To be done: Please find each line in the rows below that contains the string "height", and copy those lines. Case counts.

Records for the task:
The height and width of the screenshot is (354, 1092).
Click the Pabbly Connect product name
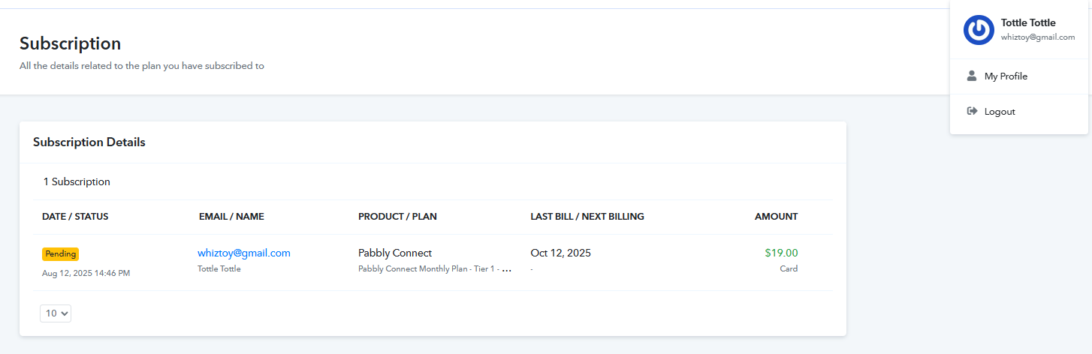[395, 253]
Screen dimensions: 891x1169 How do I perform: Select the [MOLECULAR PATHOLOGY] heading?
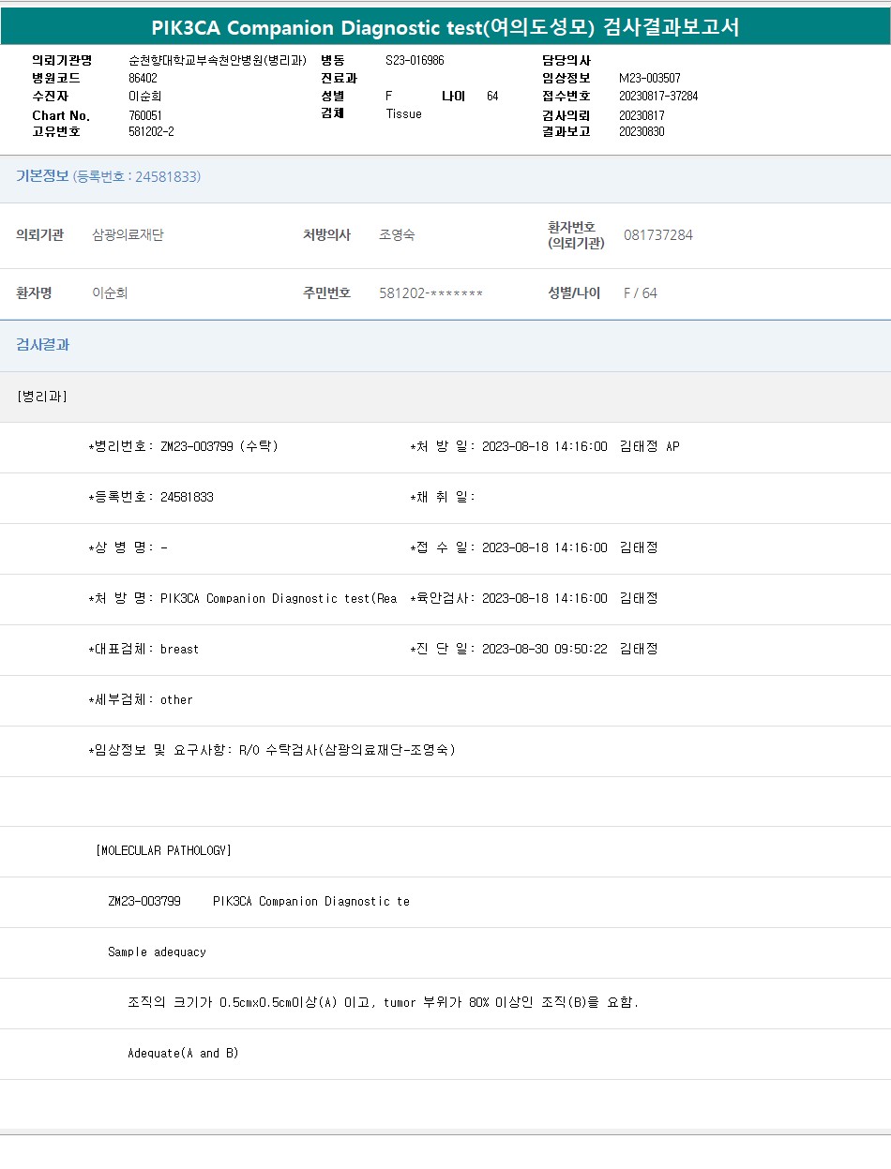point(163,851)
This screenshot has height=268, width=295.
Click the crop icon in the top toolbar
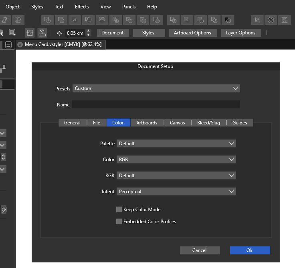click(x=257, y=20)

Result:
The height and width of the screenshot is (354, 1092).
This screenshot has height=268, width=295.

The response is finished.